Under the CCPA, a California consumer has the following rights: to request additional information about our data collection, use, disclosure, and sales practices in connection with the consumer’s personal information; to request the specific personal information collected about the consumer during the previous 12 months; and to request the deletion of the personal information we have about the consumer. A California consumer may not be discriminated against for exercising the consumer’s California privacy rights.
You may use the Service to exercise many of the rights listed above. You may also make a request by email at enquiries@mypassglobal.com or through the website chat enquiry form. In most cases, you will be required to provide your name and possibly your postal address, email address, telephone number, and date of birth so that we can verify your request. In some cases, additional information may be required. However, the verification steps we take may differ depending on the request.
Where possible, we will attempt to match the information that you provide in your request to information we already have on file to verify your identity. If we can verify your request, we will process it. If we cannot verify your request, we may ask you for additional information to help us do so. We will respond to your request within the 45-day time period required by applicable law. However, we may not always be able to fully comply with your request, and we will notify you in that event.
Under the CCPA, California consumers may use an authorised agent to make privacy rights requests. We require the authorised agent to provide us with proof of the California consumer’s written permission (for example, a power of attorney) that demonstrates authorisation to submit a request for the California consumer.
An authorised agent must follow the process described above to make a request, and we will also (a) require the authorised agent to verify the agent’s own identity and (b) confirm the agent’s authority with the California consumer about whom the request was made.
As we evolve our business, processes and policies will be reviewed and may be revised. We may change our Privacy Policy from time to time and the updated version will be published on our website. If we make any material changes, we will provide notice through the Service or by other methods.
By continuing to use our Services, you agree to be bound by the Privacy Policy as amended.
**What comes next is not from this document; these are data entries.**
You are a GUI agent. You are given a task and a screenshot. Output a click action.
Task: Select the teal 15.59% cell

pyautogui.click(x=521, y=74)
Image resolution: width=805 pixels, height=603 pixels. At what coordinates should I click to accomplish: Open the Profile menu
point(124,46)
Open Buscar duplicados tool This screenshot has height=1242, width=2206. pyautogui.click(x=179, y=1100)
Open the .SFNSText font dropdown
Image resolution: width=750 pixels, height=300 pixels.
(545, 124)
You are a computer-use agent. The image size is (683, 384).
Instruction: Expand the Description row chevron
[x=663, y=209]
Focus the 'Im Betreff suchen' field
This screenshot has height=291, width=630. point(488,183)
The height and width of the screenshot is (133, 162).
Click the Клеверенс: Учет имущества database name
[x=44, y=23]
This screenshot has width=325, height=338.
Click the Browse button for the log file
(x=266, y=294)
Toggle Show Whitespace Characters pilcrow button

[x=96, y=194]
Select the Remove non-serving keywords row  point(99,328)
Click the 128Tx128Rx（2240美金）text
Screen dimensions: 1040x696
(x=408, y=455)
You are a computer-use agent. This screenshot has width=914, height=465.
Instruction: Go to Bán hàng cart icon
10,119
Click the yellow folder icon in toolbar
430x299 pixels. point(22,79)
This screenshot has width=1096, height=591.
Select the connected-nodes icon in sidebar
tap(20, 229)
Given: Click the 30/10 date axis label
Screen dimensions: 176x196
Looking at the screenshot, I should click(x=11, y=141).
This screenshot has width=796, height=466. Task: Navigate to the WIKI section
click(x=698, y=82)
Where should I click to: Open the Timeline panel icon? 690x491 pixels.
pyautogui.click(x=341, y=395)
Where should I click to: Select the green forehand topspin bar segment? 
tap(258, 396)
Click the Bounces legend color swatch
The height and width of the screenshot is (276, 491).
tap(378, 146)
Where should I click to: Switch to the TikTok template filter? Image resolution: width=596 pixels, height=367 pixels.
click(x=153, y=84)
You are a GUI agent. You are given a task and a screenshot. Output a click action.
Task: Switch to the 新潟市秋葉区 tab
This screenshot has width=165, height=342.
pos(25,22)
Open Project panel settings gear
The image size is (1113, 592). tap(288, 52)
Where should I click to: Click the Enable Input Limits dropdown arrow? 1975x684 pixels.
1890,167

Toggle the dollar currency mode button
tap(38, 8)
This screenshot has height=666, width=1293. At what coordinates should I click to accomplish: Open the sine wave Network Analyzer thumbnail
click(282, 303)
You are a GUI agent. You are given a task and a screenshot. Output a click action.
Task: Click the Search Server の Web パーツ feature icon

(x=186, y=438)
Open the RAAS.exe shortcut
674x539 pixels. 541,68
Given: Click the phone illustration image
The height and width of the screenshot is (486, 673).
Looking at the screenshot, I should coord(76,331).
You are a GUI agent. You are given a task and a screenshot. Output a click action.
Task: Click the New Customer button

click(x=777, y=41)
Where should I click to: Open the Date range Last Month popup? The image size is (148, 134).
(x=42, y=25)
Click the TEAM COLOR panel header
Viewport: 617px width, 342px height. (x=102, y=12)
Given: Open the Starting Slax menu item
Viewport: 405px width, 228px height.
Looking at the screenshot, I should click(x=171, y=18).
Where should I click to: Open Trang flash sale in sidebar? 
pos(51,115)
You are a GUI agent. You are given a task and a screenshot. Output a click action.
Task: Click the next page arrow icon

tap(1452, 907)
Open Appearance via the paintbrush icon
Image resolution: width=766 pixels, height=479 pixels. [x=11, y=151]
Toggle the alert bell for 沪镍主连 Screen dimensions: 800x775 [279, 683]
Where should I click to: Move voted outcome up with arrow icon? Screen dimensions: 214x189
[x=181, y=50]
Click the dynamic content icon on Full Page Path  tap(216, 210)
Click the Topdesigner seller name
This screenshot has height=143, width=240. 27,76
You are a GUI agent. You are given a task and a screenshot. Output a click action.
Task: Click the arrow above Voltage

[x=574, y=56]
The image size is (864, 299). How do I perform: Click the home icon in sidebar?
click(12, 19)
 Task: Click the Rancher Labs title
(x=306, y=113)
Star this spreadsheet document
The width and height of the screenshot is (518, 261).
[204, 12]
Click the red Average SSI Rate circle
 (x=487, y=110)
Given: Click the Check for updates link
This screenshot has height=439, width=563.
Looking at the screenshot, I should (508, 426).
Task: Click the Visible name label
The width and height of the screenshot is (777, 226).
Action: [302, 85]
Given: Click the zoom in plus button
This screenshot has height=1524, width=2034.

We are committed to constantly improving our procedures so that personal information is treated appropriately. If you feel that we have failed to deal with your personal information in accordance with this Privacy Policy or in accordance with the Australian Privacy Principles set out in the Australia Privacy Act or the Information Privacy Principles set out in the New Zealand Privacy Act (as applicable), please contact us at privacy@mypassglobal.com so we have an opportunity to resolve the issue to your satisfaction.
We will log your complaint and, within a reasonable time, our privacy officer will:
• listen to your concerns and grievances;
• discuss with you the ways in which we can remedy the situation; and
• put in place an action plan to resolve your complaint and improve our information handling procedures if appropriate.
If you are based in Australia and are unhappy with our response, you can lodge a written complaint with the Office of the Australian Information Commissioner at:
Office of the Australian Information Commissioner (OAIC)
GPO Box 5218
Sydney NSW 1042
email: privacy@privacy.gov.au
If you require more detailed information about our information handling practices or if you have any concerns about our handling of your personal information, please let us know by contacting us at:
Privacy Officer
MyPass Australia Pty Ltd.
Email: privacy@mypassglobal.com
We will endeavour to respond to your concerns as quickly as possible.